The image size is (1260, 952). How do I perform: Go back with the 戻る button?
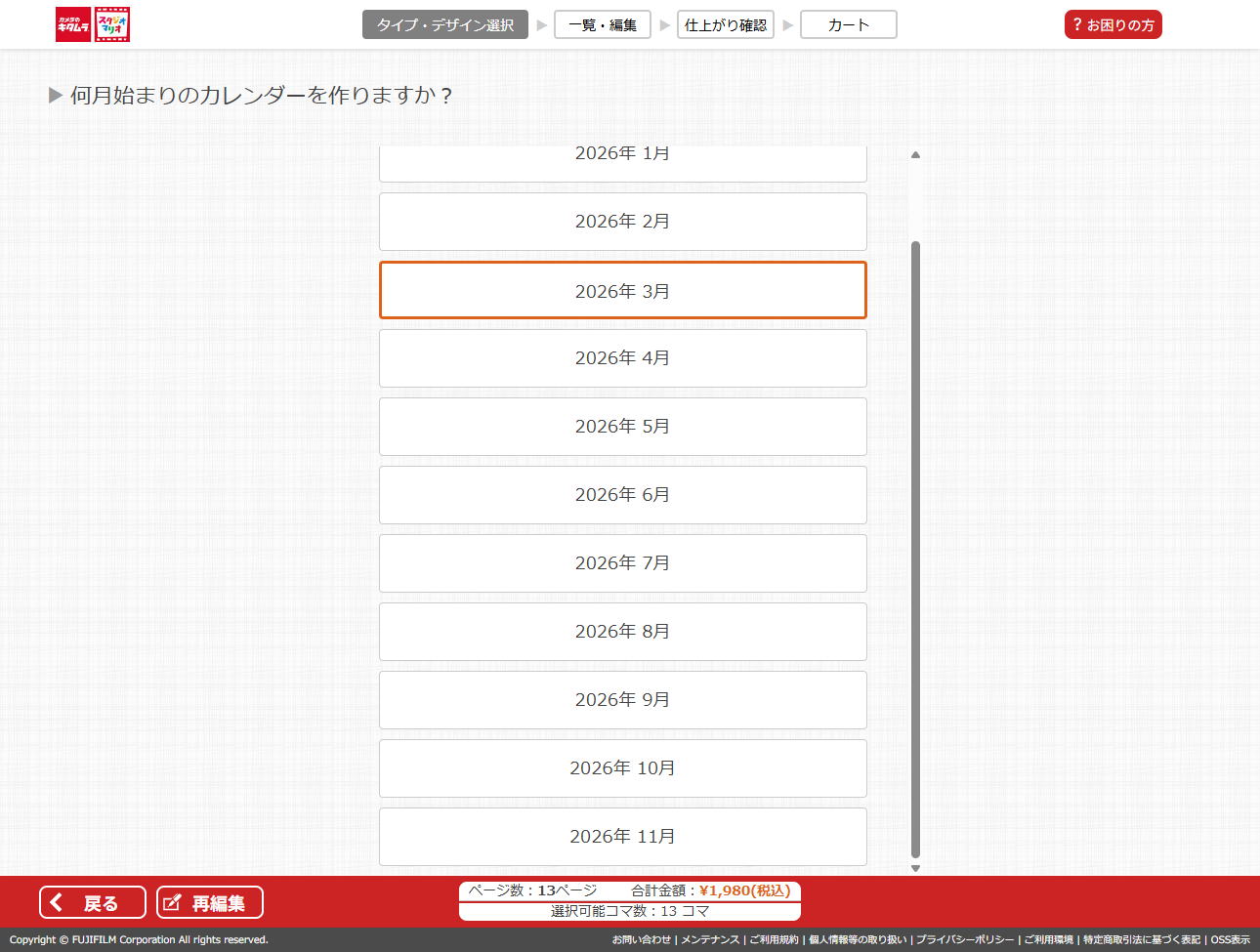coord(92,902)
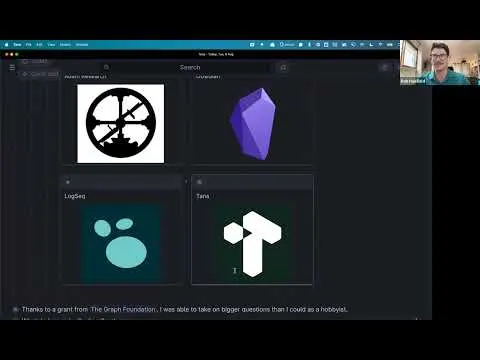Click the bullet before 'Thanks to a grant'
This screenshot has width=480, height=360.
[x=15, y=310]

● Directions
Line by line, transcribe the records exactly, omitting the images.

● Response area
The image size is (1260, 952). How do I perform: Go back with the 戻る button?
coord(92,902)
Click the bullet before 'Thanks to a grant'
This screenshot has width=480, height=360.
[x=15, y=310]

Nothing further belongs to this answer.